— HOW TO COMPLETE THIS TASK —
Nothing in the records may be left out; restate them word for word.

═══ RECORDS TO USE

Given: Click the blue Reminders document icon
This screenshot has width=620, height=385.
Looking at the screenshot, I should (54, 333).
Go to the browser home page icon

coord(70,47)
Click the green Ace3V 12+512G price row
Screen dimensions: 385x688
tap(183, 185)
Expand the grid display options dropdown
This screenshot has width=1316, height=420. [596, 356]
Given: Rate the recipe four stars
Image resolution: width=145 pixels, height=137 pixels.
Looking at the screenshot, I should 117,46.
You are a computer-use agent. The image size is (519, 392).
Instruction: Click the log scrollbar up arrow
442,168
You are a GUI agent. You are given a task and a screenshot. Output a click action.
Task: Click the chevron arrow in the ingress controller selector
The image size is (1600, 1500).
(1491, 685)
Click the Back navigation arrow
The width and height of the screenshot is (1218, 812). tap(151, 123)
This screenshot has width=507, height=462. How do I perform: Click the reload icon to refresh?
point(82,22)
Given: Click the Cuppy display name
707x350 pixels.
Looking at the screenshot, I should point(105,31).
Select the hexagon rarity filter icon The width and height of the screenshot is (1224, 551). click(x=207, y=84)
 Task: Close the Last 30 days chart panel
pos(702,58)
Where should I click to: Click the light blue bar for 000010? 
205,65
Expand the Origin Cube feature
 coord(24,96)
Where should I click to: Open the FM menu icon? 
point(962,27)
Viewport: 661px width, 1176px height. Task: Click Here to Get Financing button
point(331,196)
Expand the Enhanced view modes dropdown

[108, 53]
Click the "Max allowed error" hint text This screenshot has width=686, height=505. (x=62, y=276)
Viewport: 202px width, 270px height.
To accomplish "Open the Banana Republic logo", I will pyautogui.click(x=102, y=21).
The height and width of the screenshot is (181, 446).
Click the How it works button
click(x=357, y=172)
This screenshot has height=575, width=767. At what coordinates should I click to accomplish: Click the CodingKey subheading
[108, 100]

══════

— YOUR RESPONSE —
Given: Click the blue Reminders document icon
This screenshot has width=620, height=385.
Looking at the screenshot, I should (54, 333).
Go to the browser home page icon

coord(70,47)
Click the green Ace3V 12+512G price row
Screen dimensions: 385x688
tap(183, 185)
Expand the grid display options dropdown
This screenshot has width=1316, height=420. [596, 356]
Given: Rate the recipe four stars
Image resolution: width=145 pixels, height=137 pixels.
Looking at the screenshot, I should 117,46.
You are a computer-use agent. The image size is (519, 392).
Instruction: Click the log scrollbar up arrow
442,168
You are a GUI agent. You are given a task and a screenshot. Output a click action.
Task: Click the chevron arrow in the ingress controller selector
The image size is (1600, 1500).
(1491, 685)
Click the Back navigation arrow
The width and height of the screenshot is (1218, 812). tap(151, 123)
This screenshot has width=507, height=462. How do I perform: Click the reload icon to refresh?
point(82,22)
Given: Click the Cuppy display name
707x350 pixels.
Looking at the screenshot, I should point(105,31).
Select the hexagon rarity filter icon The width and height of the screenshot is (1224, 551). click(x=207, y=84)
 Task: Close the Last 30 days chart panel
pos(702,58)
Where should I click to: Click the light blue bar for 000010? 
205,65
Expand the Origin Cube feature
 coord(24,96)
Where should I click to: Open the FM menu icon? 
point(962,27)
Viewport: 661px width, 1176px height. Task: Click Here to Get Financing button
point(331,196)
Expand the Enhanced view modes dropdown

[108, 53]
Click the "Max allowed error" hint text This screenshot has width=686, height=505. (x=62, y=276)
Viewport: 202px width, 270px height.
To accomplish "Open the Banana Republic logo", I will pyautogui.click(x=102, y=21).
The height and width of the screenshot is (181, 446).
Click the How it works button
click(x=357, y=172)
This screenshot has height=575, width=767. At what coordinates should I click to accomplish: Click the CodingKey subheading
[108, 100]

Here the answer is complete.